Al lido con Fido. Per prima cosa, la crema. L'idea di una protezione solare per i piccoli animali è americana, ma oggi lozioni, spray e creme specifiche che proteggono e idratano pelo e cute esistono anche in Italia. Si trovano in molte farmacie e nei pet shop ben forniti, hanno un fattore di protezione 15, e sono fatti su misura per il ph della pelle degli animali (7.5 anzichè 5.5, quello umano). Il costo va dai 10 ai 15 euro, proprio come le lozioni da supermercato per i loro genitori "umani". Chi invece volesse deliziare il proprio animaletto con una valigia delle vacanze tutta dedicata, non avrá che l'imbarazzo della scelta.

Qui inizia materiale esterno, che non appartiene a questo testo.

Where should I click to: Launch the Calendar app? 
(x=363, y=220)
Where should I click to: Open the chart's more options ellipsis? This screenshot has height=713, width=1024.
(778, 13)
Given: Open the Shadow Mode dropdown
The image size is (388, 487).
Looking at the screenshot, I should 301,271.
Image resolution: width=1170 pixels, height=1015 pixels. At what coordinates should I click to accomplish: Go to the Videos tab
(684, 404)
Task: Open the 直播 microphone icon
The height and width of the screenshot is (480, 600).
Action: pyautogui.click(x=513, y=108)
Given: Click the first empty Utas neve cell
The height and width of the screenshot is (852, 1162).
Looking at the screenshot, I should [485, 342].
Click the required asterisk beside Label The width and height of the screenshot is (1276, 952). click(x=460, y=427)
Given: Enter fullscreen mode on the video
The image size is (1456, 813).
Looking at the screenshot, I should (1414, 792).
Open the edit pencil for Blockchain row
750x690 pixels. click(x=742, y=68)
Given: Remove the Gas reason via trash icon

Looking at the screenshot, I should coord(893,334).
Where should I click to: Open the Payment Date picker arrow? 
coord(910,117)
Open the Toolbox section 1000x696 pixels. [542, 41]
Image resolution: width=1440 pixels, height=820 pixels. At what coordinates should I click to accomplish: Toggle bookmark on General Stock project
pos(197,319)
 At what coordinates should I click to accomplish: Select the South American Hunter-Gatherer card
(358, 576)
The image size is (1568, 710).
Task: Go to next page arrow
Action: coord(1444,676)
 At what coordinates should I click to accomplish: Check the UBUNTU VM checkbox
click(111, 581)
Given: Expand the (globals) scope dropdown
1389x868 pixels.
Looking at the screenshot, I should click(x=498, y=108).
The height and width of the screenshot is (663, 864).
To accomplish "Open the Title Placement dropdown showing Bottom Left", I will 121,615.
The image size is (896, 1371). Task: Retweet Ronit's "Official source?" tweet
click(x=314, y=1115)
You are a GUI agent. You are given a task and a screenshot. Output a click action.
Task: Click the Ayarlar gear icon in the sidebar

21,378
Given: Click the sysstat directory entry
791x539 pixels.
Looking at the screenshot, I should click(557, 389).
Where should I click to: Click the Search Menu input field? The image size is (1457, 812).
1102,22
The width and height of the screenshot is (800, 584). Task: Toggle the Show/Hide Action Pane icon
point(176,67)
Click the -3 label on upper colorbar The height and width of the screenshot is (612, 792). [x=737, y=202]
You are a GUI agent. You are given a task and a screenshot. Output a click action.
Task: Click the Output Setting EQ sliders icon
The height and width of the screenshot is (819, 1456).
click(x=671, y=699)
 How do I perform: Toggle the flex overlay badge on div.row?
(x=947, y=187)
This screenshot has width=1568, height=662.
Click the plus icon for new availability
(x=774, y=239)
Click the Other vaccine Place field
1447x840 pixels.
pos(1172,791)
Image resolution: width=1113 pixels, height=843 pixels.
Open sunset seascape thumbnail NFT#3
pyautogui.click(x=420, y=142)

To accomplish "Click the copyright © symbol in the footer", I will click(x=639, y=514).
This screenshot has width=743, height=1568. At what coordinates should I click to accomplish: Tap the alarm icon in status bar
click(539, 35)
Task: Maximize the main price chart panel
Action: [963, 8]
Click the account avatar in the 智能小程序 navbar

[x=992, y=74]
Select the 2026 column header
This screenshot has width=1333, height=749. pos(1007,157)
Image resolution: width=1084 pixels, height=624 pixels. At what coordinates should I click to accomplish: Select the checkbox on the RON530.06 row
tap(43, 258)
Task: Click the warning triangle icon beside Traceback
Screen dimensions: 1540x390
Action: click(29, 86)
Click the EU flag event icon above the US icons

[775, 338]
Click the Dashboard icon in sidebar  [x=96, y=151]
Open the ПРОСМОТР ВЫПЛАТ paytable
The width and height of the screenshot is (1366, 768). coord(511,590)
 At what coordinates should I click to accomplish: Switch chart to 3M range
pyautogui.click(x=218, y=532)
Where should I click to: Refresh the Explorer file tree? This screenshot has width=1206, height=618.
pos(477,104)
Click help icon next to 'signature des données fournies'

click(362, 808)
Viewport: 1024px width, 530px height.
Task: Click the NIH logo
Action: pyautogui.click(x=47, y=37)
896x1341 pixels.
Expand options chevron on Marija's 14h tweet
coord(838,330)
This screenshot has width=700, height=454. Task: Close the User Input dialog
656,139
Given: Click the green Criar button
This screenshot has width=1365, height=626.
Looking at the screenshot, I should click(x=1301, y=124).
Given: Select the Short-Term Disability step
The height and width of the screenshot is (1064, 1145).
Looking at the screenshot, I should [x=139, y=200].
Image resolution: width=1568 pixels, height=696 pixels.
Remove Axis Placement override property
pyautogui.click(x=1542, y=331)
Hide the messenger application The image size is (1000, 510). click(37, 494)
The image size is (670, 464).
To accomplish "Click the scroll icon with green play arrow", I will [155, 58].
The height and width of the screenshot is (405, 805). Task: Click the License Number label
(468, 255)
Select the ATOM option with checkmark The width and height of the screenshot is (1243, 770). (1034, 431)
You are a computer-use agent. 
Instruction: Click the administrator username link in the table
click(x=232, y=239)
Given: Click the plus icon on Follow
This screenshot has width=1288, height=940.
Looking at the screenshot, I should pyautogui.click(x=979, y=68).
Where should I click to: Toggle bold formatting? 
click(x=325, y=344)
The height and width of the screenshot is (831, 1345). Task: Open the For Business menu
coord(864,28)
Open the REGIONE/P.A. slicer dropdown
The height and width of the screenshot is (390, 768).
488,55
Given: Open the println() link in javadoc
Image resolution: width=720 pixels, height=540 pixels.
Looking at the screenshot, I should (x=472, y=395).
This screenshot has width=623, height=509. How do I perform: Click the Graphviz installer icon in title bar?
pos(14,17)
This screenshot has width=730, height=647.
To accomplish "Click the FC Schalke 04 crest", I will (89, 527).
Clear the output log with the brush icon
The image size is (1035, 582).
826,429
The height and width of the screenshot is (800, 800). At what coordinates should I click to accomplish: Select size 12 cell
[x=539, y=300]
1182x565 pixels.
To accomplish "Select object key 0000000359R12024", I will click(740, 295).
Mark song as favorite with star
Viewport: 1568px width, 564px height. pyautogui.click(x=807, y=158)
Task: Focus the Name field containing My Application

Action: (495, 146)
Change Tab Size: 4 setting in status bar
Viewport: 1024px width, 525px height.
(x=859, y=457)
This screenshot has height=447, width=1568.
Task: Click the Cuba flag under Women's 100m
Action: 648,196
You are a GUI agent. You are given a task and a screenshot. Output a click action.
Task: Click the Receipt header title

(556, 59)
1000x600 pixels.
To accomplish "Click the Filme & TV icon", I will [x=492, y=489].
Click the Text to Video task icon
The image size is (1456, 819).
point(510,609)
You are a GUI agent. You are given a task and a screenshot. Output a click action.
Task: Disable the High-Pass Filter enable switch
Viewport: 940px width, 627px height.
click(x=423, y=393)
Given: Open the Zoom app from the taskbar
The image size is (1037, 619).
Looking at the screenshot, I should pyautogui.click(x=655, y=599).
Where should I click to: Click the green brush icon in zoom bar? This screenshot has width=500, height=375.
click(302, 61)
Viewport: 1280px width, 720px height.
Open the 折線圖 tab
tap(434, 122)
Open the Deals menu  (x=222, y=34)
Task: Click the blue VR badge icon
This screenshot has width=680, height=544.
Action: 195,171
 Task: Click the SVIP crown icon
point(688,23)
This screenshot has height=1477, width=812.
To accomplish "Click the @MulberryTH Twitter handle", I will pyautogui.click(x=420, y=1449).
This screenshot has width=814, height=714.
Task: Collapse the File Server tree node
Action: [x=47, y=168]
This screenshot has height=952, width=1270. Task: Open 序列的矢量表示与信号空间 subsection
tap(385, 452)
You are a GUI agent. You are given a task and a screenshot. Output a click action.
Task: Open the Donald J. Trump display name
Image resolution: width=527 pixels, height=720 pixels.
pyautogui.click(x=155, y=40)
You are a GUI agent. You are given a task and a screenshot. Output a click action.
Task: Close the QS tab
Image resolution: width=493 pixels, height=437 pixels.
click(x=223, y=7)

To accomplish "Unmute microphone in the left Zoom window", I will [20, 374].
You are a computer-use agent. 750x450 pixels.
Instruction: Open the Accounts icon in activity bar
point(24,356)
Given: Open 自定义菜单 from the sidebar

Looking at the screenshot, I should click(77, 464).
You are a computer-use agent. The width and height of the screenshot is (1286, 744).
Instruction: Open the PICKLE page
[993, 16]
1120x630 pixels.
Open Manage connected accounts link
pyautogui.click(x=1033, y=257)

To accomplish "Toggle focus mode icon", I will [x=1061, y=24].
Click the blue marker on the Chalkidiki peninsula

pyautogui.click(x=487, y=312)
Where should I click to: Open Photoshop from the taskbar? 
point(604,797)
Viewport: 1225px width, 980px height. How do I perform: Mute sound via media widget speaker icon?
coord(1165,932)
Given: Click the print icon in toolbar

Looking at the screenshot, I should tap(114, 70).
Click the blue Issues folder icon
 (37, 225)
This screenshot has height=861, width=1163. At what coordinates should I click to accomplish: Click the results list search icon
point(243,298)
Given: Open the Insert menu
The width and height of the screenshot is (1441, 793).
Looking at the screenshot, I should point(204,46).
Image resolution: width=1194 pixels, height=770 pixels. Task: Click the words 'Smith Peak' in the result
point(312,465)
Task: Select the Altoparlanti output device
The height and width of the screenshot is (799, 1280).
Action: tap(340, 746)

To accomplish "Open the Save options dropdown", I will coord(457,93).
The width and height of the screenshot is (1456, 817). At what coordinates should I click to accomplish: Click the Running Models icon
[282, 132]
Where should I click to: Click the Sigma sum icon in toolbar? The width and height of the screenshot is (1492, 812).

Integratori nutrizionali per rinforzare la cute, spray reidratanti, shampoo lenitivo in caso di eritema da tintarella eccessiva. Ma soprattutto i vezzi "à la page", che online fanno strage di cuori tra gli innamorati del loro pet: come gli occhiali da sole - simili agli occhialini da piscina, ma a portata di cane - con lenti schermanti e infrangibili. Gettonatissimi online, arrivano a costare anche 39 euro. E ancora tende da sole da portare in spiaggia (una specie di ombrellone per cani): il prezzo si aggira intorno ai 20 euro, si montano in quattro e quattr'otto e servono a proteggere dal solleone. In ultimo - supermodaioli - i cappellini con visiera: in cotone, lavabili, con tanto di fori per le orecchie, e con 10 euro se ne acquista addirittura uno "di design" (come quelli di Doggiedesigner o di SourcingMap). Insomma, con una banconota verde la valigia pet è fatta. Resta da chiedersi un beauty case così fornito serva davvero ad un cane o ad un gatto.

Bufala o no? Al medico veterinario la sentenza: creme solari e occhiali sono eccessi modaioli oppure accorgimenti realmente utili per tutelare il cucciolo dalle insidie della bella stagione? Risponde il presidente dell'Associazione Nazionale Medici Veterinari Marco Melosi, che osserva: «La cute per alcune razze di cani o gatti può essere un punto debole, e va effettivamente protetta con le creme solari». La protezione è consigliata in almeno tre casi: nei cani con il pelo molto corto sull'addome, perchè «sono soggetti ad un particolare tipo di dermatite che provoca arrossamenti e desquamazione»; nella zona muco-cutanea, quella «tra le labbra e le zone pelose circostanti».

E poi nel 'tartufo' (la parte terminale del naso), per le razze che lo hanno di colore rosa, come ad esempio i pastori maremmani: «in questi animali il troppo sole può provocare scottature molto dolorose - continua il presidente dell'Anmvi -. Suggerisco quindi di evitare il più possibile il sole o di utilizzare una protezione solare alta, ma anche - nei casi più delicati - di far tatuare il naso, che diventa così completamente nero. Funziona bene e risolve il problema definitivamente». Anche per alcuni gatti è bene ricorrere alla crema solare: «I gatti bianchi - spiega Melosi - sono soggetti ad una dermatite del padiglione auricolare di cui è responsabile il sole. Una patologia che predispone al tumore. Ecco perchè anche per loro va evitato il sole diretto, oppure va usata una protezione a schermo totale».

E cosa farne di cappellini, tende e occhiali? «Non servono affatto. Sono trovate modaiole e divertenti, ma nulla di più - avverte il veterinario. - Ricordiamoci sempre che gli animali hanno per loro natura tutto quello che serve per tutelarsi dalle aggressioni dell'ambiente. E anche durante l'estate di norma è sufficiente: la cute è protetta dal pelo, mentre la temperatura corporea, dal momento che cani e gatti non sudano, si regolarizza leccandosi».

Quali sono aconsigli consigli per un buon vademecum dell'estate a quattro zampe? «Uno: crema solare per cani e gatti a rischio - ottima quella specifica, ma anche la crema che usiamo noi va bene. Due: fare in modo che i nostri animali abbiamo sempre acqua fresca a disposizione. E infine, non lasciarli in auto o esposti al sole diretto: si rischia un colpo di calore, la più rischiosa delle malattie estive, che può rivelarsi fatale».